Usual disclaimers apply.

First, there's no question that Cisco certifications will continue to 
have value.

Second, the networking market is not homogeneous.  There are factors 
where characteristics of the IOS that are quite desirable for 
enterprises are specifically undesirable for carrier markets.  The 
enterprise market tends to want rich feature sets, and the carrier 
market wants control and availability. IOS contains a good deal of 
functionality and complexity for dealing with legacy protocols.

Several consequences here. Even though Cisco has a substantial number 
of release trains, Cisco still does not allow users to create images 
that contain only the features they need.  This isn't evil; there's 
reasoning behind it. One reason is that Cisco could not possibly do 
pre-release testing and post-release support on every linkable 
combination of features. Another is that while user-specific linking 
(ala IBM MVS) reduces resources and complexity in the running code, 
it has significantly more setup requirements.

Another consequence is using feature-rich code in a "carrier-grade" 
environment.  The more complexity, the more things to go wrong.

Small and medium business users typically need different kinds of 
operator interfaces than do carriers and very large enterprises.

So one of the reasons that a Juniper is grabbing carrier market share 
is that it consciously both made its software more and less complex. 
Its command interface is more like C or at least UNIX configuration 
language, optimized for programmers rather than Windows-oriented GUI 
fans. Such a language lends itself to scripting and customized 
configuration generation.

Its real-time software, however, does not support non-IP and indeed 
legacy IP features.  As a consequence, it's more testable.

In my day job doing product design, I find myself constantly 
interpreting between the carrier and enterprise viewpoints.

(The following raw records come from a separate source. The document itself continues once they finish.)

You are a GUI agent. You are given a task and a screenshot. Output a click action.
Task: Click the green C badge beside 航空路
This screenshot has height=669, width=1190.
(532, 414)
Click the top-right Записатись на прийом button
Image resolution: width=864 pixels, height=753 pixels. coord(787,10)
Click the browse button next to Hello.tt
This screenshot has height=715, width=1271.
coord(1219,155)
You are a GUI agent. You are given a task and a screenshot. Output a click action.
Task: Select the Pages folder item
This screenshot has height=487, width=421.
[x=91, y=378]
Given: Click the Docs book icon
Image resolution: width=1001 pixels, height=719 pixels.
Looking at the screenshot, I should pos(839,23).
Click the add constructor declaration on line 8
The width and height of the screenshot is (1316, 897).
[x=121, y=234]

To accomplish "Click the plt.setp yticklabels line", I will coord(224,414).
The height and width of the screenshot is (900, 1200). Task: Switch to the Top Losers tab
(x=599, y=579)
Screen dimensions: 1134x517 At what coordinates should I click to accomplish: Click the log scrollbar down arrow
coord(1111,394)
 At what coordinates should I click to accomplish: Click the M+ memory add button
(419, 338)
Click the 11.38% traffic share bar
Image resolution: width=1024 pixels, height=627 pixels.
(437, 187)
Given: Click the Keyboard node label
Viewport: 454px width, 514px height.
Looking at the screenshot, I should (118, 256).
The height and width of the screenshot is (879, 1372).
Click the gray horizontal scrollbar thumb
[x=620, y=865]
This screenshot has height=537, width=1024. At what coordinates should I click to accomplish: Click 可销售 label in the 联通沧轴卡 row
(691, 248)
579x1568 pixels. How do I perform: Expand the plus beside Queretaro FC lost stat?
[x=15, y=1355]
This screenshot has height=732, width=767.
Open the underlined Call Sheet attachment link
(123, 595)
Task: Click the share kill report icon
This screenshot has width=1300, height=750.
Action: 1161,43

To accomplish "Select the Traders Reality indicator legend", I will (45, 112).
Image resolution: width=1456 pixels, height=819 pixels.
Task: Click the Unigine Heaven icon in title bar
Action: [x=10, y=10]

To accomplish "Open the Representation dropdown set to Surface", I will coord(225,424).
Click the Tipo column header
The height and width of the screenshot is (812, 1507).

What does this mean for the value for other vendor certifications? 
Something aimed at a niche market may very well not have an 
equivalent to the CCNA.  Not too long ago, I was part of a team 
developing certification for a cancelled carrier router project. 
While we identified a three-level certification hierarchy much like 
Cisco's, the minimum skill set to be useful in a large ISP market was 
much more like a CCN/DP than a CCN/DA.